Information shown Block Start
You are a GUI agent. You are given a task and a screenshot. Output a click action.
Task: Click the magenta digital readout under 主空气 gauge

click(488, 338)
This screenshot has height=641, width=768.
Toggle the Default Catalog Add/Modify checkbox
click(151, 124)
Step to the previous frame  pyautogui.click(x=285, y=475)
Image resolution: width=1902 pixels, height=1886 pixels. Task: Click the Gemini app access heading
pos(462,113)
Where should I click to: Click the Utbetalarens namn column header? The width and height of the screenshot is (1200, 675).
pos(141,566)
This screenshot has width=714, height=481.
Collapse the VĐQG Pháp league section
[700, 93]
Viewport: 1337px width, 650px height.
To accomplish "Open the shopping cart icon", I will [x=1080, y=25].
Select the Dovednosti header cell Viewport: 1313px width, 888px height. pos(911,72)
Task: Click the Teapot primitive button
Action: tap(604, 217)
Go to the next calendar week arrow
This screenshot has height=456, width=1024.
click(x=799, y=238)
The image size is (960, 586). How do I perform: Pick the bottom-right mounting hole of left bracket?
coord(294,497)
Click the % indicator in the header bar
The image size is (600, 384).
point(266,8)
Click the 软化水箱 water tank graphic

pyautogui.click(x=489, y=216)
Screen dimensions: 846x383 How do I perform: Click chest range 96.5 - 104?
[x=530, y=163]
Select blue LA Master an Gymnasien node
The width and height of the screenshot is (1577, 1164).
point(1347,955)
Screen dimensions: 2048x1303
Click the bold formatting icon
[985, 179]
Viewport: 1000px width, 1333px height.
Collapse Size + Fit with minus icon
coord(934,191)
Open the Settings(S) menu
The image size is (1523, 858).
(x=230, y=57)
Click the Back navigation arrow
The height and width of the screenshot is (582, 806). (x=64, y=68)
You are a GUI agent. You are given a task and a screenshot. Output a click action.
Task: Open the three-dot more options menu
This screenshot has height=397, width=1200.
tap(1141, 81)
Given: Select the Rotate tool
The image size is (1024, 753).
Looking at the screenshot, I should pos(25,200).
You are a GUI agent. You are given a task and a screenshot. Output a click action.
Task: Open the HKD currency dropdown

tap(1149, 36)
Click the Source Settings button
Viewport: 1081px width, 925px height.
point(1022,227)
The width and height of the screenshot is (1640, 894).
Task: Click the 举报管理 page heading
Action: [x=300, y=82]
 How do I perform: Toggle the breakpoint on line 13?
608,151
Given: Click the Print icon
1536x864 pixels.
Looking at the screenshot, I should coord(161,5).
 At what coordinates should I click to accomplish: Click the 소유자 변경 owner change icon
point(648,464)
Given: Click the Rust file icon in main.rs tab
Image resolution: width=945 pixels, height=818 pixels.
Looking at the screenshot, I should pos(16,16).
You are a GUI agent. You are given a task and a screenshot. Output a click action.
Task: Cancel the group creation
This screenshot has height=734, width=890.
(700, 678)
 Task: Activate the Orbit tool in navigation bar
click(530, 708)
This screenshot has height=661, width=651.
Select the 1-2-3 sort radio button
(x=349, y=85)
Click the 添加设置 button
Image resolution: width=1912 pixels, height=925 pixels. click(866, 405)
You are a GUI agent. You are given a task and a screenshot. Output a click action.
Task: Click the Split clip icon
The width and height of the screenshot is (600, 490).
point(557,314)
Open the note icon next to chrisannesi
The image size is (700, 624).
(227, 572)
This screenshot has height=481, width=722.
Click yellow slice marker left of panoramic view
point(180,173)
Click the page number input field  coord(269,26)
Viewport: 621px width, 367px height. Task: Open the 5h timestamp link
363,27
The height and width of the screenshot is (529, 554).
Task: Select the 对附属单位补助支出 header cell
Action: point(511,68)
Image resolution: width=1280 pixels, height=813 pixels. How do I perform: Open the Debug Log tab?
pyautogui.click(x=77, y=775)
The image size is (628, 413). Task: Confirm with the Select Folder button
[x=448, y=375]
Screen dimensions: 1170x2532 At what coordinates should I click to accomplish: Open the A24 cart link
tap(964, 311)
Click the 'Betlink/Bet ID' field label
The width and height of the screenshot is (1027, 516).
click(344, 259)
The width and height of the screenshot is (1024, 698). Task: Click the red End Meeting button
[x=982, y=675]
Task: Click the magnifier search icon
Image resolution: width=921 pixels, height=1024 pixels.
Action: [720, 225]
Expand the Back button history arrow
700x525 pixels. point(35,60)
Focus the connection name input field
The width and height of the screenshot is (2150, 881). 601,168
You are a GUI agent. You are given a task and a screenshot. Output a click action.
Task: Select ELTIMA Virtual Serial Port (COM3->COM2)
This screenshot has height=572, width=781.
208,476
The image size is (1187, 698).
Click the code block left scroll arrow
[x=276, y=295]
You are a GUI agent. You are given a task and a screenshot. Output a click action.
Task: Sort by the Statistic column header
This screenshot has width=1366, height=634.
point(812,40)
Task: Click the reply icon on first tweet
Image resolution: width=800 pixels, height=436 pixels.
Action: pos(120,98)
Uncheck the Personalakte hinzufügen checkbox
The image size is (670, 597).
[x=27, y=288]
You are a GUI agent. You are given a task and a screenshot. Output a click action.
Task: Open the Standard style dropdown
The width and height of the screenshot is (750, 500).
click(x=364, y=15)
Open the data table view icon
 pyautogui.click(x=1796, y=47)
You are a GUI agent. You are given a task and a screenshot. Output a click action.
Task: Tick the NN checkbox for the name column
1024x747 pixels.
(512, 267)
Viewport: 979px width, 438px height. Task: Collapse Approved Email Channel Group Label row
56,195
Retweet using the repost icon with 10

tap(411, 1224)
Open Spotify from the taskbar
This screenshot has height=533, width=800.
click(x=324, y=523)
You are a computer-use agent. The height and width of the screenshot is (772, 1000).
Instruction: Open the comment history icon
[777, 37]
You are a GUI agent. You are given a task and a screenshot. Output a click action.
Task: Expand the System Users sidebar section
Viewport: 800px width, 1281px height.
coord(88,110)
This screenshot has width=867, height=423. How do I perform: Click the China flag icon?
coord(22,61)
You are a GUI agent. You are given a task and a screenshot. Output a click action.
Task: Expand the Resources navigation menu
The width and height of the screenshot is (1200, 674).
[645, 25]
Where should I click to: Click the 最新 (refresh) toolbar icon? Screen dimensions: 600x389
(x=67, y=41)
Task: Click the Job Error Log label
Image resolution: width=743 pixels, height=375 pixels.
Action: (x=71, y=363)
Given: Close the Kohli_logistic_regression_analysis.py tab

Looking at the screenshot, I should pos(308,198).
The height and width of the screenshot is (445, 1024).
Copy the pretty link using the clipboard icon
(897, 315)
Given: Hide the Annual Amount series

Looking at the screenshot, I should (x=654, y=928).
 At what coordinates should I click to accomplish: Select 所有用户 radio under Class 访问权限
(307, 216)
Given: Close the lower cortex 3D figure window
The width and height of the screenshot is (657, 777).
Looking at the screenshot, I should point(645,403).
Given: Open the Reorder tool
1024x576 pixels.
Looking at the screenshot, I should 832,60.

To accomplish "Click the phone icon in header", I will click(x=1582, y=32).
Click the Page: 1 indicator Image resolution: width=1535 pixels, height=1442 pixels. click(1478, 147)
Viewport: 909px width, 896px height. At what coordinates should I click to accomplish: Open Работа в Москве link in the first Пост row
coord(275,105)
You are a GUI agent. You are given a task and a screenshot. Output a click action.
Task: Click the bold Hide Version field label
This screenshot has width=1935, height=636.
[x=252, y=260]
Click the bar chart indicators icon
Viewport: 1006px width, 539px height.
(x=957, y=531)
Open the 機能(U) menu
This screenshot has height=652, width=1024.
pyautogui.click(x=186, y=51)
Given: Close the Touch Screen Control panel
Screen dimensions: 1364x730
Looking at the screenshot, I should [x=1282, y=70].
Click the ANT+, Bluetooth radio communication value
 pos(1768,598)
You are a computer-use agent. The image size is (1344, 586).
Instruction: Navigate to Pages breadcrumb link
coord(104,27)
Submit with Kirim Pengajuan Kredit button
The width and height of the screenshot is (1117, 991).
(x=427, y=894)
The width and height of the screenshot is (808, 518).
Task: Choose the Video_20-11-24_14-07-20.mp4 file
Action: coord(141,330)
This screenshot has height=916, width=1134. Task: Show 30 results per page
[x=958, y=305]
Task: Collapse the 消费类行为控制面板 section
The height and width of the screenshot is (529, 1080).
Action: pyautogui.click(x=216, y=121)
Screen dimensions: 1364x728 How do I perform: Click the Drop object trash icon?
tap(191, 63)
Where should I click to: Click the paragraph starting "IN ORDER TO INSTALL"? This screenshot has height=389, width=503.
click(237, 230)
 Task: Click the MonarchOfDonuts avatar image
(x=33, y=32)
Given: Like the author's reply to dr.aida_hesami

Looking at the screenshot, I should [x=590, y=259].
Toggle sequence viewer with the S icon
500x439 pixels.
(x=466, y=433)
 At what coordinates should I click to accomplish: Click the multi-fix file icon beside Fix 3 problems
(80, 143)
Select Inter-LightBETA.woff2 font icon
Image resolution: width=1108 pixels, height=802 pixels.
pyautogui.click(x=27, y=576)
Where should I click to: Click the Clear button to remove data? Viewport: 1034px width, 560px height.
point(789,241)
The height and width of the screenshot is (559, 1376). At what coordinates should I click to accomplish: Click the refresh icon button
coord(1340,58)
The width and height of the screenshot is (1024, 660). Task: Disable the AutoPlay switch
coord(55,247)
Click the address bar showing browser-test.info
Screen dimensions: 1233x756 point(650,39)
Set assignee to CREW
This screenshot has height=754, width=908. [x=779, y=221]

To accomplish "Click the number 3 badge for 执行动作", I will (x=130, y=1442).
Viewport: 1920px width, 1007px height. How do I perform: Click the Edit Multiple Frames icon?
Information shown Block End
→ **Brief**
Copy each line of the records containing the string "number".

→ **Written solution**
Click the page number input field  coord(269,26)
To accomplish "Click the number 3 badge for 执行动作", I will (x=130, y=1442).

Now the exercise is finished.